World Economy

Bank of japan to Focus on Long-Term Interest Rates

Bank of Japan Governor Haruhiko Kuroda attends a news conference at the  BoJ headquarters in Tokyo on September 21.Bank of Japan Governor Haruhiko Kuroda attends a news conference at the  BoJ headquarters in Tokyo on September 21.
The changes will help the BoJ manage the impact of its purchases and negative interest rates on Japanese banks

The Bank of Japan shifted the focus of its monetary stimulus Wednesday from expanding the money supply to controlling interest rates, which some economists deemed as further evidence that BoJ policy had reached the limits of its effectiveness.

The central bank said it would adjust the volume of its asset purchases, the core of its framework until now, as necessary in the short term to control bond yields, while keeping it at about 80 trillion yen ($780 billion) annually over the long term. The BoJ also scrapped a target for the average maturity of its holdings of government bonds, Bloomberg reported.

The changes will help the BoJ manage the impact of its purchases and negative interest rates on Japanese banks, whose profits have been squeezed by a narrowing of short-term and long-term yields. Governor Haruhiko Kuroda and the policy board kept that negative rate, imposed on a share of bank reserves, unchanged at minus 0.1%.

Yuichi Kodama, chief economist at Meiji Yasuda Life Insurance Co. in Tokyo, saw the shift as a tacit admission by the BoJ that it has reached the limits of its JGBs purchases. The BoJ now owns more than a third of outstanding JGBs, with the pace of its buying draining the market of supply.

“If it takes additional easing in the future, it will probably deepen the negative rate,” he said.

 New Measures

Kuroda said the BoJ hadn’t reached the limits of its bond purchases, and that the new measures strengthened the previous framework instead of scrapping it. An excessive flattening of the yield curve could harm the economy, he said during a news conference.

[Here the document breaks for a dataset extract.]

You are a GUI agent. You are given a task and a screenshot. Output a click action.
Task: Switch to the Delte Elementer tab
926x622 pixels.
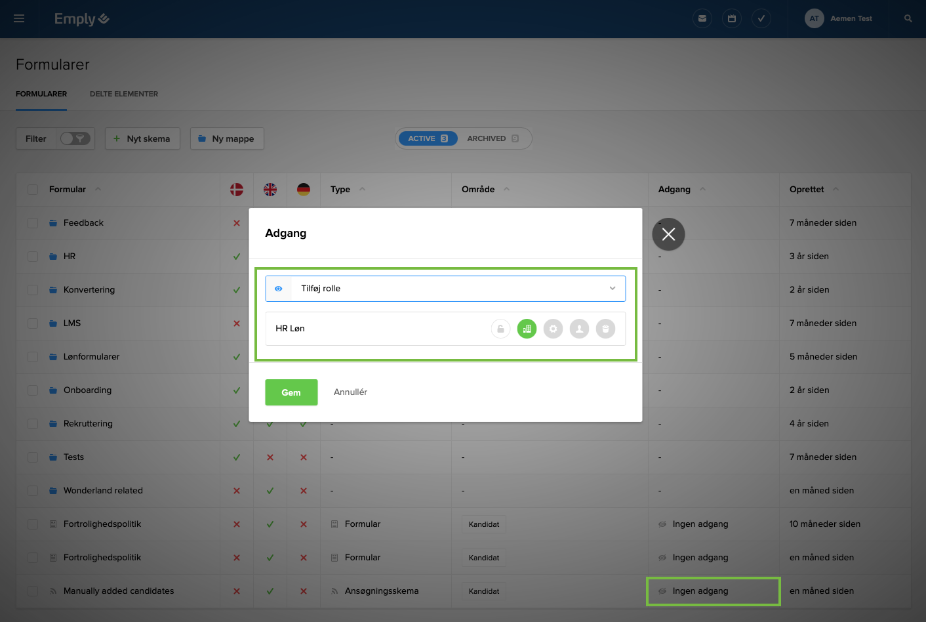pos(124,94)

“As for the amount of government bond purchases, it could increase or decrease, as it relates to the economy, prices and in particular the financial markets,” he said.

The yen weakened against the US dollar before reversing to trade at 101.76 in Tokyo. Japanese shares rose the most since July, with the Topix index 2.7% higher at the close.

Japan’s 10-year government bond yields hit positive territory for the first time since March. The 10-year JGB yield was at minus 0.035% on Wednesday in Tokyo, after climbing to as high as 0.005% from minus 0.065% Tuesday, according to Japan Bond Trading Co.

 Easing Rate Impact

The BoJ faced a backlash after first deploying negative rates in January. Bank shares tumbled at the time, the yen gained strength and household sentiment worsened.

Kuroda recently acknowledged that negative rates had cut into financial institutions’ profits by driving long-term yields lower, while pointing out that borrowing costs for businesses and consumers had also fallen.

He also expressed concern about expected declines in returns on insurance and pension products, and the impact this could have on people’s confidence.

“The BoJ’s decision to steepen the yield curve showed they are taking into account the situation of financial institutions,” said Takeshi Minami, chief economist at Norinchukin Research Institute.

Shares in Japanese banks surged as investors bet that the BoJ’s new framework would be less likely to erode commercial banks’ profits. The 87-stock Topix Banks Index surged 7%, the most since July 29, after the policy announcement. Mitsubishi UFJ Financial Group Inc., the nation’s largest lender, jumped 7.4%.

 Policy Review

The BOJ has been the most daring of global central banks in using monetary stimulus to confront deflationary pressures and stagnation, but Kuroda recently began to publicly weigh the costs of its extraordinary easing against the benefits, a shift from his “whatever-it-takes” approach of the past three-plus years.

The decisions announced Wednesday followed a comprehensive review of its policies to assess their effectiveness and determine how to reach its distant 2% inflation target. They signal that the BoJ has taken a longer-term view of “reflating” Japan’s economy, and is focused for now on tweaking its policy framework with sustainability in mind.

The BoJ strengthened its forward guidance by pledging to continue expanding the monetary base until inflation is stable above the 2% target—committing to an overshoot of consumer-price gains in an effort to revive inflation expectations.